Tuesday, April 25, 2006

Poskup 220406

Selamat datang Uskup Maumere (2)
Dekat, tapi bukan politis
DALAM sejarahnya, jabatan uskup tak jarang menjadi sangat dekat dengan jabatan politis. Pada abad pertengahan, misalnya, terjadi kolusi yang erat antara banyak uskup dengan para raja dan pejabat politik lainnya. Tidak jarang, kolusi seperti ini terjadi di atas punggung para umat beriman yang menderita dan tersingkirkan.

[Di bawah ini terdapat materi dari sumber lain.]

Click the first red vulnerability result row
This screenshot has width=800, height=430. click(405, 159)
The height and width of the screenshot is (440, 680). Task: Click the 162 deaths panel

Karena itulah, Konsili Vatikan II (rapat umum para uskup se-dunia) kembali menegaskan inti tugas dari uskup. Konsili Vatikan menekankan peran pastoral dari jabatan uskup dengan menguraikan kembali tiga tugas Kristus yang mesti dijalankan para uskup. Sejalan dengan tugas Kristus (pemberi wewenang) sebagai imam, nabi dan raja, demikian pun seorang uskup dalam jabatannya menjalankan tugas sebagai imam dalam ibadat, guru dalam mengajar dan pelayan dalam kepemimpinannya (kegembalaannya).
Dalam tugas mengajar (munus docendi), uskup mewartakan injil. Inilah tugas paling luhur seorang uskup. Melaluinya ia mengajarkan jalan yang diwahyukan Allah kepada umat untuk memperoleh keselamatan. Ia memanggil umat beriman dan meneguhkan iman mereka melalui pengajaran tentang hal ihwal kehidupan kristiani dalam segala aspeknya. Tanpa merelativisasi ajaran iman seorang uskup tetap selalu memperhatikan cara penyajian yang up to date agar sungguh menyapa umat dalam situasinya.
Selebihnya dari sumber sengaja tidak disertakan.